No dia seguinte estava no Facebook, gravado, todo
mundo comentando sobre “A Tia que gostava de dar para o marido, e gostava
muito, e gostava sempre”. Por sorte isso não ganhou a mídia, acho que renderia
uma demissão por sinceridade, como se as crianças de hoje fossem puras e
tivessem que ficar alheias de tais temas. Todo mundo assistiu e riu, comentou,
compartilhou, curtiu. Para adulto isso é uma banalidade, embora muitos sejam
pudicos e gritem por isso também. Ela era casada, tinha todo direito, falar a
verdade não devia ser motivo para chamarmo-la de ingênua e idiota, mas
simplesmente de sincera, há algo para se admirar aí, isso eu chamo de ser um
humano quebrado, o que é fantástico.
Aquela brincadeira sobre o creme de beleza foi
longe demais, eu não imaginava, mas todo dia nos cumprimentávamos na saída e na
chegada, com abraços e beijos, nenhuma novidade.

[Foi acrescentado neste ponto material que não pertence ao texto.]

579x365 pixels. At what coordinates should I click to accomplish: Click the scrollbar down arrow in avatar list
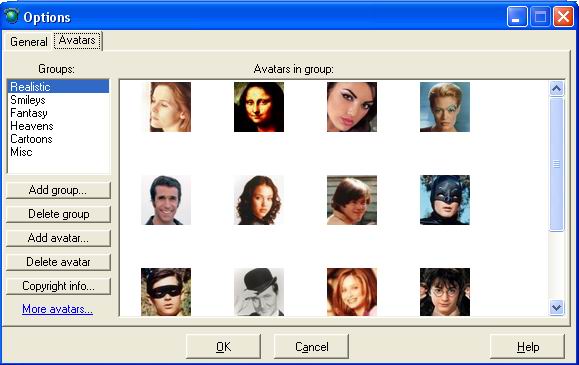557,307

Um dia estava com meu amigo no
banheiro, conversando bobeiras, pois é, homens às vezes vão ao banheiro em
duplas, sem piadinhas, mas esses ambientes públicos são tão deprimentes que nos
agarramos aos amigos, eu pelo menos adoro amizades e levo mais a sério que o
próprio trabalho. Então estávamos lá falando sobre qualquer coisa quando
escutamos um choro vindo do banheiro feminino, era aquela senhora aos soluços,
muito triste, constrangedor, nunca vi algo parecido. Visto de fora é lindo, um
adulto chorando por motivos existenciais sempre será algo mais lindo e mais importante
que qualquer dor física, sou um pseudo-filósofo radical assim. Depois ela
confessou que uma de nossas amigas não a cumprimentava mais; mais de um mês se
passara e a garota não a beijava no rosto, nada pessoal, apenas fortalecia a
brincadeira sobre ela passar o tal creme no rosto, e ela começou a ficar
magoada, sentiu que não gostávamos mais dela, um desespero digno de cena de
novela das oito, muita gente apareceu, fomos acusados de zombar dela, de
evitá-la, eu fiquei indignado, e eu não podia achar que a culpa era dela, os
culpados éramos nós. Não há diferença entre adultos e crianças, o
amadurecimento é um mito, somos cruéis como os pequenos. É natural que alguém
sinta falta de carinho, de afeto, de seus amigos, e ela que antes só ficava
entre papéis, agora sentia falta dos novos amigos que a tratavam de forma
descortês.
Claro que tudo acabou bem, mas todos ficaram
espantados, “Como uma mulher dessa idade pode chorar porque acha que os amigos
não gostam dela?”. Eu sei como isso pode acontecer, já passei por isso antes
deste acontecimento e depois do acontecimento, mas no momento esqueci; todos
parecem tão fortes, acham que só porque crescem não podem ser bacanas, não
podem ser amigos, que não é profissional chorar, ora, se não é profissional chorar,
não é humano destratar alguém, e antes ser humano que profissional. O mais
interessante é que a brincadeira das garotas da escola com a gravação da
declaração não mexeu tanto com ela como a brincadeira adulta ridícula, tínhamos
que entender isso, porque ela nos considerava. Em alguma parte do livro “O
Pequeno Príncipe” alguém diz “Você se torna responsável por aquilo que cativa”,
é verdade, não precisamos de amadurecimento, isso é impossível, precisamos ser
mais responsáveis com nossos afetos.
Adultos choram e sentem como crianças, claro, se
formos adultos quebrados e mais humanos, não estes robôs perfeitos de que fala
Fernando Pessoa em alguns poemas em linha reta.